PROBLEM TO SOLVE = A complete answer includes every line below with the word "computer".

Stored data =
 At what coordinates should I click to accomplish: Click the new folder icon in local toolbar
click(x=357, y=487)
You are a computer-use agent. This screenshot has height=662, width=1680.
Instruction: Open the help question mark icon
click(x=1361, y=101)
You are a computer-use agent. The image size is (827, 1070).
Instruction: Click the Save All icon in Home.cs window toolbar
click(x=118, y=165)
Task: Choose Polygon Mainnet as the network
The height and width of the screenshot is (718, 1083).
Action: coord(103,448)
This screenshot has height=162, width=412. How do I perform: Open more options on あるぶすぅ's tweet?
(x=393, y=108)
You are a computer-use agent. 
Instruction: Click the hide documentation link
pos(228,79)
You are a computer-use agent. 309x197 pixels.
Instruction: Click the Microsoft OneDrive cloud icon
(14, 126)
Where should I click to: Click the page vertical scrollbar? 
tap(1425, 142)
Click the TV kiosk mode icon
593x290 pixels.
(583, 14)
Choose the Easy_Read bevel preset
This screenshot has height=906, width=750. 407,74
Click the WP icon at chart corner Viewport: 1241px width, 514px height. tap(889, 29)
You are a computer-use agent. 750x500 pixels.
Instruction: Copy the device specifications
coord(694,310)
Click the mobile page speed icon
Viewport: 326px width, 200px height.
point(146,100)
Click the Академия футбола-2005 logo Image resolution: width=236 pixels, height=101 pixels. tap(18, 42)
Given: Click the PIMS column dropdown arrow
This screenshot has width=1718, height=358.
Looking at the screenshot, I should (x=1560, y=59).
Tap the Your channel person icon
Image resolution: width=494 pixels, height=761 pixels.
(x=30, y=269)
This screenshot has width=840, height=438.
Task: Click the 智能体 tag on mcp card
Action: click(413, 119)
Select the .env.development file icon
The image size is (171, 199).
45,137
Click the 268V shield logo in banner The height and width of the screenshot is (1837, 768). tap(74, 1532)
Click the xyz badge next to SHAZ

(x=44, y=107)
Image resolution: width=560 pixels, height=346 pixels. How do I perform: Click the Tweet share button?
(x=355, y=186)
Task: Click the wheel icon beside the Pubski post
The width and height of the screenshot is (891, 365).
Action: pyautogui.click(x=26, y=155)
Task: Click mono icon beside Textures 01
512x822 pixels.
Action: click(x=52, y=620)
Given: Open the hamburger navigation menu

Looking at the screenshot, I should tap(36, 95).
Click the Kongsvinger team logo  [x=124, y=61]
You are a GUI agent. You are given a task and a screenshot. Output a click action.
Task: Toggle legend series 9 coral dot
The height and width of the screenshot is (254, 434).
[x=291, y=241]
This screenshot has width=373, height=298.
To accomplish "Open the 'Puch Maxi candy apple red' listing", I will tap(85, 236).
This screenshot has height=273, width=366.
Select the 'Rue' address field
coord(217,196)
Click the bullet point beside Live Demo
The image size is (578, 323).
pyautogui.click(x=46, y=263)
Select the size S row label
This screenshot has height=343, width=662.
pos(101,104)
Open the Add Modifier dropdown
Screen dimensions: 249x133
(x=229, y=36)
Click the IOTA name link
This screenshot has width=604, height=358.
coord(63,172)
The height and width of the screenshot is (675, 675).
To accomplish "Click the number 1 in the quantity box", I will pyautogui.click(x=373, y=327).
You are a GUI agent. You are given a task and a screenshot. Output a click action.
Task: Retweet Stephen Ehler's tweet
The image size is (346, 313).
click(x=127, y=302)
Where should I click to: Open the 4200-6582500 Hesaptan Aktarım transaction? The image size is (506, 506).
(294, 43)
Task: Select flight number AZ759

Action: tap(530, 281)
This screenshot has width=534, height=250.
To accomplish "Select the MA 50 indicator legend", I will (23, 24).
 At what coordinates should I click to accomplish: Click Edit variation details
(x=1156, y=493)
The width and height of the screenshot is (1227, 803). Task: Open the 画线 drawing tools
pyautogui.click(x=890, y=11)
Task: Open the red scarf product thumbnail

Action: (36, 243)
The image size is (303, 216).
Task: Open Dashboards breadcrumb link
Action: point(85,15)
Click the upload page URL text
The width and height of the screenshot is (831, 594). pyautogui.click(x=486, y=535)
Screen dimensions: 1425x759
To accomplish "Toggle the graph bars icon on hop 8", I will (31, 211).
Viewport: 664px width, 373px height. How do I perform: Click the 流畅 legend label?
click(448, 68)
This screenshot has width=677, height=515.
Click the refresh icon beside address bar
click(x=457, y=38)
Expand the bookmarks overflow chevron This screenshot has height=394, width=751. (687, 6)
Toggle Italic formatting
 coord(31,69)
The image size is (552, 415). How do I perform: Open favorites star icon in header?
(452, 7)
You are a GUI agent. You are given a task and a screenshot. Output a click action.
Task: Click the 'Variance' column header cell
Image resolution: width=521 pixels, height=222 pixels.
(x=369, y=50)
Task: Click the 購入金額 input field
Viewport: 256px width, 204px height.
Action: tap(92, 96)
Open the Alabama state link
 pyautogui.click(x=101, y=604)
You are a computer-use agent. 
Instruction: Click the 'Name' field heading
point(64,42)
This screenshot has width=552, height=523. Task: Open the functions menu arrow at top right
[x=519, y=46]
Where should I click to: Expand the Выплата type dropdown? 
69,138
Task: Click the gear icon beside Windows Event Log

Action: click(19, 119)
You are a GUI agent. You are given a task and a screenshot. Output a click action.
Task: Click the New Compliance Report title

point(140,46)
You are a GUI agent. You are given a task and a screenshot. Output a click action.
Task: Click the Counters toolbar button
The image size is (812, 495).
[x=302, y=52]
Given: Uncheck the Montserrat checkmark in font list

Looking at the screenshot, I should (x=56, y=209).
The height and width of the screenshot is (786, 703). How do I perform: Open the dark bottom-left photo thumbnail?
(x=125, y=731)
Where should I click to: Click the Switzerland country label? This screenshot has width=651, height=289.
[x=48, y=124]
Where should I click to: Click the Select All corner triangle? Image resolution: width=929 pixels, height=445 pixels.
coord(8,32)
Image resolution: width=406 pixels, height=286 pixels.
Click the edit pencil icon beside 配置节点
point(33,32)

REPLY =
You are a computer-use agent. This screenshot has height=662, width=1680.
You are a computer-use agent. The image size is (827, 1070).
You are a computer-use agent. 
You are a computer-use agent. 309x197 pixels.
You are a computer-use agent. 750x500 pixels.
You are a computer-use agent. 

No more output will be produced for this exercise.